Records drawn from a dataset:
+---+

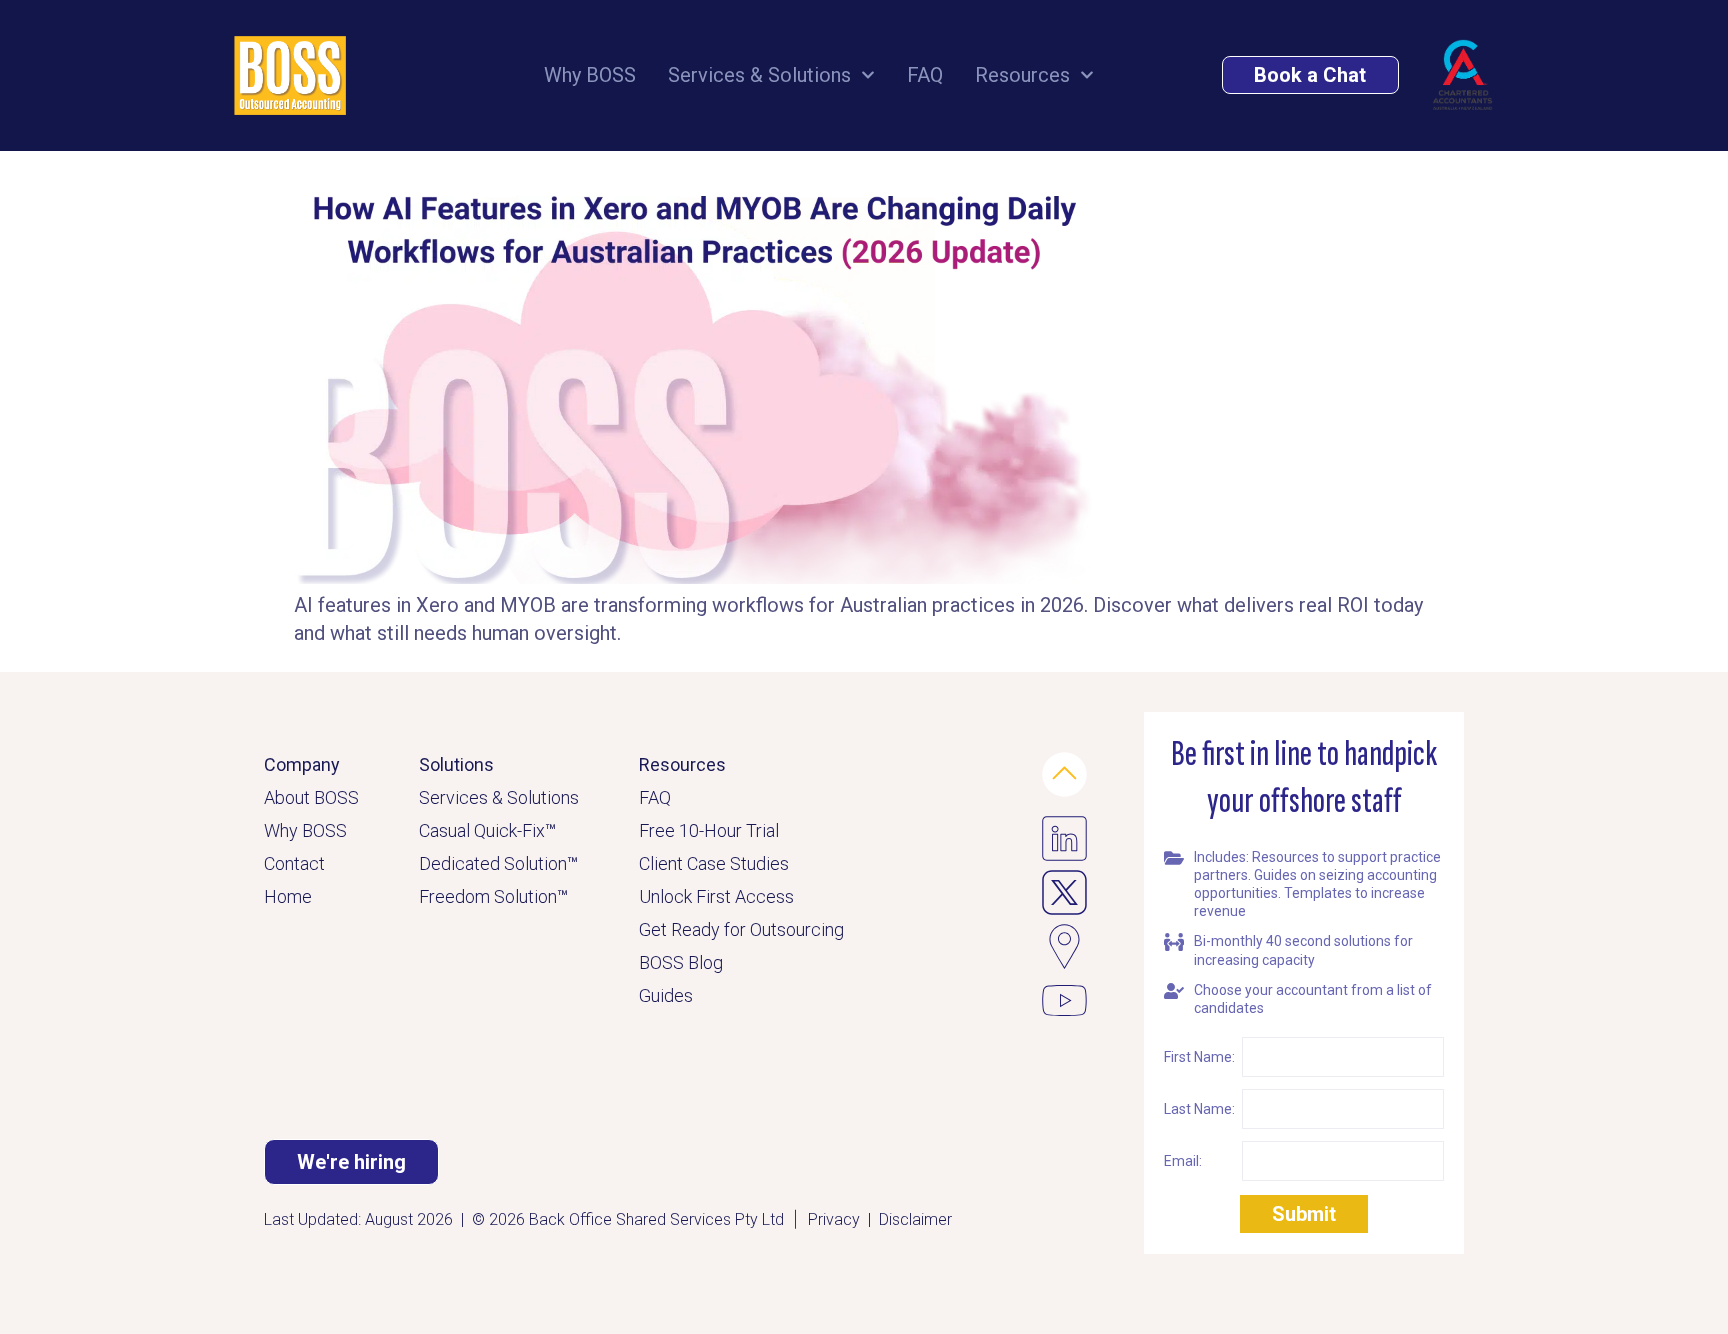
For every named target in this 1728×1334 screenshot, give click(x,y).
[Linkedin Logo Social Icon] (1064, 838)
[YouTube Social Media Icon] (1064, 1000)
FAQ (925, 75)
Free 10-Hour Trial (709, 830)
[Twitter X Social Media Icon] (1064, 892)
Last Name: (1199, 1109)
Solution (541, 863)
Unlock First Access (716, 896)
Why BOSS (590, 75)
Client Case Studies (714, 863)
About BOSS (311, 797)
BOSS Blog (681, 962)
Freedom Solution (493, 896)
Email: (1183, 1161)
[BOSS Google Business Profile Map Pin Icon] (1064, 946)
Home (288, 896)
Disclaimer (915, 1219)
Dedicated (461, 863)
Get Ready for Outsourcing (741, 929)
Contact (294, 863)
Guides (666, 995)
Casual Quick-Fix (487, 830)
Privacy (834, 1219)
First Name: (1199, 1057)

+---+

Your instructions: The result should be an exact retyped version of all the entries above, containing no pictures.

Reply to the exercise:
For every named target in this 1728×1334 screenshot, give click(x,y).
[Linkedin Logo Social Icon] (1064, 838)
[YouTube Social Media Icon] (1064, 1000)
FAQ (925, 75)
Free 10-Hour Trial (709, 830)
[Twitter X Social Media Icon] (1064, 892)
Last Name: (1199, 1109)
Solution (541, 863)
Unlock First Access (716, 896)
Why BOSS (590, 75)
Client Case Studies (714, 863)
About BOSS (311, 797)
BOSS Blog (681, 962)
Freedom Solution (493, 896)
Email: (1183, 1161)
[BOSS Google Business Profile Map Pin Icon] (1064, 946)
Home (288, 896)
Disclaimer (915, 1219)
Dedicated (461, 863)
Get Ready for Outsourcing (741, 929)
Contact (294, 863)
Guides (666, 995)
Casual Quick-Fix (487, 830)
Privacy (834, 1219)
First Name: (1199, 1057)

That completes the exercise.